START Passage

AI models are outrunning the benchmarks built to measure them, and the gap is widening
Task-length doubling times under four months, benchmark scores jumping from 1% to 40% in a year, and evaluators openly admitting they cannot build tests long enough to challenge current models. The measurement infrastructure for AI is falling behind the thing it is supposed to measure.
The benchmark problem is no longer theoretical. Nathan Labenz, citing METR data, puts the doubling time for AI task length at under four months, which implies an 8 to 12x expansion over a single year. At that pace, the scaffolding researchers use to measure progress becomes obsolete before the next round of results is published. The people building the tests have begun to say so openly. As Labenz put it, the evaluators themselves are “really struggling to have tasks long enough to even be able to evaluate these things on.”
Brendan Foody supplies a concrete number for how fast the ceiling has moved. Frontier model scores on the Apex benchmark went from 1% to 40% in twelve months. That kind of movement does not describe incremental progress inside a stable measurement system. It describes a system being outgrown. When benchmark constructors are explicitly racing to stay ahead of the models they are supposed to grade, the benchmark is no longer functioning as a fixed reference point.
The performance data underneath those benchmark scores is striking on its own terms. Carina Hong reports that Axiom Math scored 120 out of 120 on the 2025 Putnam exam, above both DeepSeek’s best large language model score of 103 and the best human score of 110. On a separate proof benchmark, Axiom’s system solved 187 of 189 problems, a 99% completion rate, while prior models ranged from roughly 3.6% for GPT to 22% for the iterated approach, with Copa and DeepSeek Prover each in the 11 to 12% range. These are not marginal improvements over prior results. They are the kind of jumps that make the prior generation of benchmarks look like the wrong instrument entirely.
The meter people are like, 'We are really struggling to have tasks long enough to even be able to evaluate these things on.' Nathan Labenz
The security domain tells a similar story in a different register. Krishna Rao notes that Anthropic’s Mythos model found 250 security vulnerabilities in an open-source codebase where an earlier model had found 22. That is more than a tenfold increase in detected surface area. Rao also observes that, from what his team can see, frontier scaling laws are not slowing down, a direct challenge to a widely held assumption that capability gains were approaching some natural ceiling.

END Passage

### What to do:
1/ Transcribe the part of the article on AI benchmarks that opens with the words containing "The performance data" and closes with "wrong instrument entirely.".
2/ Write the next part of the article about AI models outpacing their benchmarks, picking up after its final paragraph.

START Data records

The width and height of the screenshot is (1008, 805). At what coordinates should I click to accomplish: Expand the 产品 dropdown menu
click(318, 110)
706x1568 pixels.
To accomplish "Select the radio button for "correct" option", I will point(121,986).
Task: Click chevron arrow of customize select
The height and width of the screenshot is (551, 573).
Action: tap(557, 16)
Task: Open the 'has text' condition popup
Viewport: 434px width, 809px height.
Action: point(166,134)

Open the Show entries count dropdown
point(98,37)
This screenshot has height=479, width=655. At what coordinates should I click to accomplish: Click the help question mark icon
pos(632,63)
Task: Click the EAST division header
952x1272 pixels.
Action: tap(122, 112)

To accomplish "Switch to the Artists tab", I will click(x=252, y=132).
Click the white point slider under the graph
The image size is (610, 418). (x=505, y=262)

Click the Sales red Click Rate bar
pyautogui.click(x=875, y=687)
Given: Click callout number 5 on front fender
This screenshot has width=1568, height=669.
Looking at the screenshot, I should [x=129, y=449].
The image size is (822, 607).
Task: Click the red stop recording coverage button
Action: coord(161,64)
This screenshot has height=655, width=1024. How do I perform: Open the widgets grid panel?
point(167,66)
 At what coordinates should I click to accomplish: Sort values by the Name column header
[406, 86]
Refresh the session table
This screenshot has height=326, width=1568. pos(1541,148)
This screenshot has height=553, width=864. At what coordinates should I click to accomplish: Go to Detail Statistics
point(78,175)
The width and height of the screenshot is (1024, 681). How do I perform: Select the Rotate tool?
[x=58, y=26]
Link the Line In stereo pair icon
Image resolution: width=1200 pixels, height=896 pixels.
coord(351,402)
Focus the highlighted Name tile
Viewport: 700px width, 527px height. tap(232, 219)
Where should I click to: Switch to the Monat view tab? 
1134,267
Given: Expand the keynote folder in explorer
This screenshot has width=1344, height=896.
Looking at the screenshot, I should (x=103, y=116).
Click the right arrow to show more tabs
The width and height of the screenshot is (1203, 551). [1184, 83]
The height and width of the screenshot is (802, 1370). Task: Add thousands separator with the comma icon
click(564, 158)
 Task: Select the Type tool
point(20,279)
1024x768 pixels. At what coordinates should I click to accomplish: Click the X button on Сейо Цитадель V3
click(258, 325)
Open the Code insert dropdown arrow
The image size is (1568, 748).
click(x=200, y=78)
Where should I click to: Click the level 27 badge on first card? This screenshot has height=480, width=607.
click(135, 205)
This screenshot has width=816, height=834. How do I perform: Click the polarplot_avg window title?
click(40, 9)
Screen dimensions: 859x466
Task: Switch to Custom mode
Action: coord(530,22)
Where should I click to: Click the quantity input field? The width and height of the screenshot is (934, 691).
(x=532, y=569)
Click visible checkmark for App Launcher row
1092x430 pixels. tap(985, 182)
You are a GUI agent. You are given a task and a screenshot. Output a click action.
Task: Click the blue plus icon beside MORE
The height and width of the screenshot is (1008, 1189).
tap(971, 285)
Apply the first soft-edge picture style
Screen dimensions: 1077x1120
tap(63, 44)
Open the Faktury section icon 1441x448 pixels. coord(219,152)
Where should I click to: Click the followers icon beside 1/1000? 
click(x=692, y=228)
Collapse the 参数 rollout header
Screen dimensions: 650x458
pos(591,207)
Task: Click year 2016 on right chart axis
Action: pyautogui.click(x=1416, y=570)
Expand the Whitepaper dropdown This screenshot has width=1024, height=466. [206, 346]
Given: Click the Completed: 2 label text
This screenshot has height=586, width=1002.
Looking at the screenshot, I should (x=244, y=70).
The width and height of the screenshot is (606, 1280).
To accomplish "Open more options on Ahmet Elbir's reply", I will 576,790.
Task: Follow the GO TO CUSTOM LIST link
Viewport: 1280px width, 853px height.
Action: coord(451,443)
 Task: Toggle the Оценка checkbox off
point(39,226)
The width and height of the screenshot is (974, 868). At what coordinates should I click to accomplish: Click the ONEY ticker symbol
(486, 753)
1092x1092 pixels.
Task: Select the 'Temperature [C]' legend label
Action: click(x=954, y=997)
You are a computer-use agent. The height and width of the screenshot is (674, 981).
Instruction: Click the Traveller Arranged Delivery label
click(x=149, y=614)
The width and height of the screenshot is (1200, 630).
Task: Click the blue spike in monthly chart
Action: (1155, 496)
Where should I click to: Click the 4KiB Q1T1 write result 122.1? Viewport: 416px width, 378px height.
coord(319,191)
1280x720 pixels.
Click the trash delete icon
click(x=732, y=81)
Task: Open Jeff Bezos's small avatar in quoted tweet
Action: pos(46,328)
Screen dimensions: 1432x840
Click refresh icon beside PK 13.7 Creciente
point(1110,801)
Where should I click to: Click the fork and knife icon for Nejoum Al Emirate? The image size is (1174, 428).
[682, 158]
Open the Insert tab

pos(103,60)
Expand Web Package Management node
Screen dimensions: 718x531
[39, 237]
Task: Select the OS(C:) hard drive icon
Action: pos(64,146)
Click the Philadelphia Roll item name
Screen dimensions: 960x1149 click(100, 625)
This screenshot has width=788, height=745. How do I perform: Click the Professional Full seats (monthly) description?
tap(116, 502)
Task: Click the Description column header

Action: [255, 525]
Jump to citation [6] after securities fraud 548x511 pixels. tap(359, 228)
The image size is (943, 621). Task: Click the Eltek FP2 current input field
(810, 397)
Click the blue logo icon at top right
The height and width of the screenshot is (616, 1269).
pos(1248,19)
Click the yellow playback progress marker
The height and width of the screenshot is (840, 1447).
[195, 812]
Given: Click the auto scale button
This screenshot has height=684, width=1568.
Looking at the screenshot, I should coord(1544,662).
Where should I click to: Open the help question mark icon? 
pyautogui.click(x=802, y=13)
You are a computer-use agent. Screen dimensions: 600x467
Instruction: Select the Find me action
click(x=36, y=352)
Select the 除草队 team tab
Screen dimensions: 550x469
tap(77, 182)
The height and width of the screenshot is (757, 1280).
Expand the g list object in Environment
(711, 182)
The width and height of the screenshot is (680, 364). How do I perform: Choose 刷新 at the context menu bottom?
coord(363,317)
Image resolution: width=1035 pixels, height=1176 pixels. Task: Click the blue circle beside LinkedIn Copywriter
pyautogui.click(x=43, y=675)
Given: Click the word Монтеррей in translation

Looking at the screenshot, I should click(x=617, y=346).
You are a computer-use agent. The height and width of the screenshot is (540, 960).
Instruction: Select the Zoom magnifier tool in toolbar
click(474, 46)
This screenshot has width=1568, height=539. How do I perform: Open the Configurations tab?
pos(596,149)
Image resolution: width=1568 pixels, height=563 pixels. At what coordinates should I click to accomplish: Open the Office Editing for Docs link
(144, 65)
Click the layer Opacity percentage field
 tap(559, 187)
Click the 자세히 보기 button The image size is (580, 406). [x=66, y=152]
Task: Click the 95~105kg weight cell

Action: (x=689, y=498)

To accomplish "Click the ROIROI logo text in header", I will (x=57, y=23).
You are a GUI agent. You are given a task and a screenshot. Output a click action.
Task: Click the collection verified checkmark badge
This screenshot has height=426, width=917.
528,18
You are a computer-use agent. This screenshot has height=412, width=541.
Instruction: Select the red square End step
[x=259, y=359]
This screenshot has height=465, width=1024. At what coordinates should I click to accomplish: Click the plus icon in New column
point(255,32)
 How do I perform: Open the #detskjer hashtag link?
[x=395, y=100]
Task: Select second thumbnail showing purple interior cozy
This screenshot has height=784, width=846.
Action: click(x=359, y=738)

END Data records

### Answers to the exercise:
1/
The performance data underneath those benchmark scores is striking on its own terms. Carina Hong reports that Axiom Math scored 120 out of 120 on the 2025 Putnam exam, above both DeepSeek’s best large language model score of 103 and the best human score of 110. On a separate proof benchmark, Axiom’s system solved 187 of 189 problems, a 99% completion rate, while prior models ranged from roughly 3.6% for GPT to 22% for the iterated approach, with Copa and DeepSeek Prover each in the 11 to 12% range. These are not marginal improvements over prior results. They are the kind of jumps that make the prior generation of benchmarks look like the wrong instrument entirely.

2/
The Vending Bench data complicates the picture in a useful way. Axel Backlund notes that earlier models crashed out partway through Vending Bench’s simulated year, while current models now survive the full simulation. That is clear progress. But Sergiy Nesterenko adds that a strong human performer would still score roughly 10 times what current models achieve on that benchmark. So the same benchmark that shows models improving dramatically also shows that the measurement instrument has room to run and that the gap between model capability and human-level performance on complex, extended tasks is not yet closed. Both things are true at once, and that tension is precisely what makes the benchmark problem hard to solve cleanly.
What makes the saturation dynamic difficult to manage is that it is not symmetric. Building a benchmark that reliably measures frontier capability requires constructing tasks long enough, open-ended enough, and novel enough to challenge models that are themselves moving. Martin Casado observes that a given model remains relevant for only three to nine months before being superseded. The evaluators are not slow. The models are simply faster, and the window in which any fixed test set is genuinely diagnostic is narrowing.
The implications extend beyond academic measurement. If the tools for reliably upper-bounding model capability are degrading in real time, then the institutions and industries that depend on those tools to make deployment and safety decisions are working with increasingly incomplete information. A benchmark score that was meaningful six months ago may tell a buyer, a regulator, or a safety researcher very little about what the current model can actually do. That is not a problem the benchmark community can solve by working harder on the same approach. It may require a different theory of evaluation altogether, one built around dynamic, adversarially updated tasks rather than fixed test sets that models can outgrow before the results are even published.